A recent post illustrated this problem.

It was a single link to a Bloomberg site or minisite. Some readers complained that the page required a login. There was no other option in the post, nor did one appear for a while. (Kudos to Nelson for that.)
posted by doctornemo at 11:44 AM on May 1, 2021 [1 favorite]


(possibly only because US law requires it, and they're based in the US)

Unless the world has changed since I last attended a lecture about it, robots.txt has no legal standing in the US. Rather, it’s part of a much older legacy of internet politeness.
posted by Going To Maine at 11:53 AM on May 4, 2021


part of a much older legacy of internet politeness
Prompted by MeFi's Own, even.
During one of my periods of burn-out I decided to teach myself Perl. So I started by trying to write a web spider — a bot that did a depth-first traversal of the web, to retreive (and eventually index) what it found, or just to download pages (a la wget or curl). There weren't many resources for robot writers back then; the internet in the UK was pretty embryonic, too. (SCO EMEA had a 64K leased line in those days, shared between 200 people.) I was testing my spider and, absent-mindedly, gave it a wired-in starting URL. What I didn't realize was that I'd picked a bloody stupid place to start my test traversals from; a website on spiders, run from a server owned by a very small company — over a 14.4K leased line. I guess I'd unintentionally invented the denial of service attack!

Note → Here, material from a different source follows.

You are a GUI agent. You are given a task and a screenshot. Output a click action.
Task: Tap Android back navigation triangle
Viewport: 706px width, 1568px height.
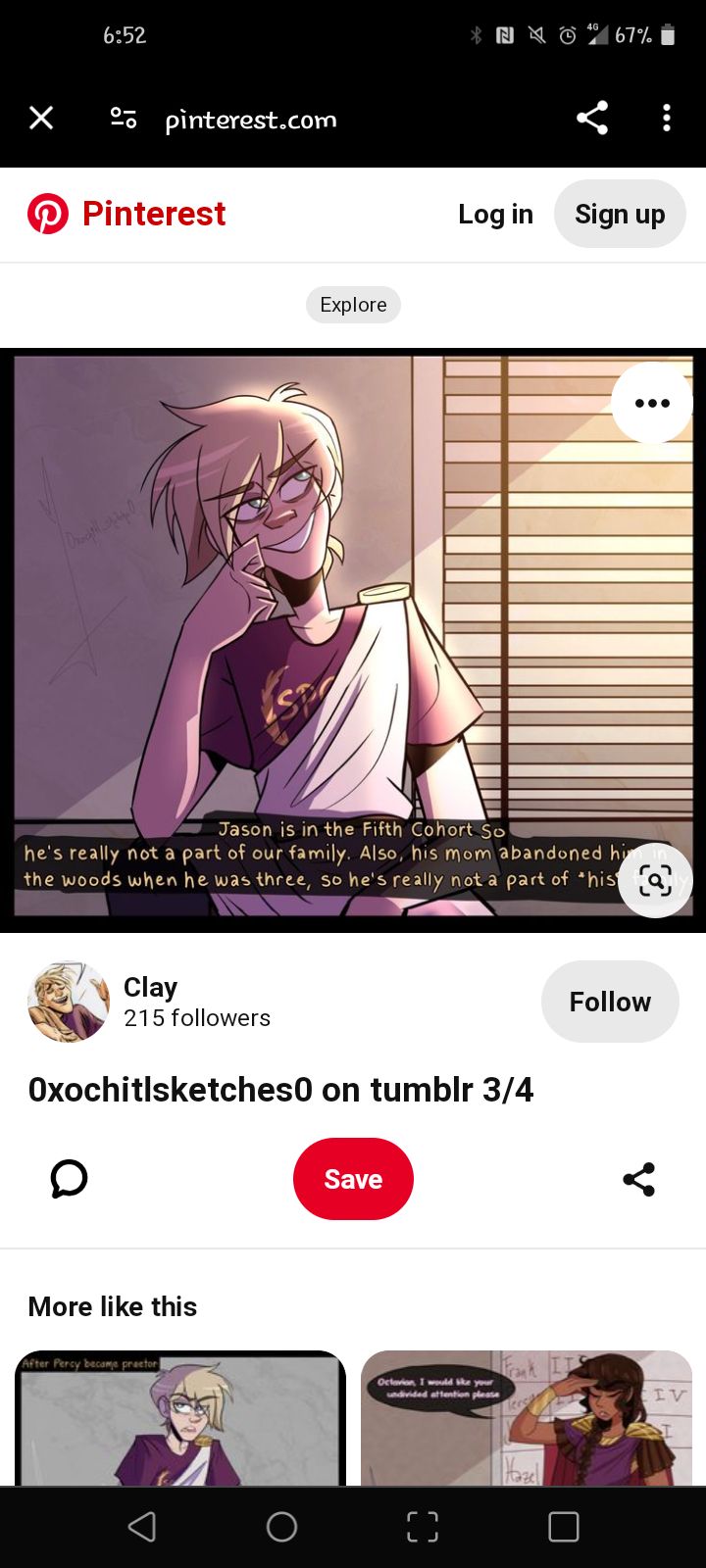pos(142,1527)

Martin, the guy who ran the web server, got in touch, and was most displeased. First, he told me to stop hammering his system — advice with which I hastily complied. Then he invented a standard procedure: when visiting a new system, look for a file called "robots.txt", parse it, and avoid any directories or files it lists. I think I may have written the first spider to obey the robots.txt protocol; I'm certainly the numpty who necessitated its invention.
posted by CrystalDave at 12:00 PM on May 4, 2021 [5 favorites]


One small problem with archive.today and its related sites; they don't work with Cloudflare's 1.1.1.1 DNS servers. Some deliberate choice on the archive folks' part, part of a squabble about details of how DNS error responses should work. It's a daily irritant for me.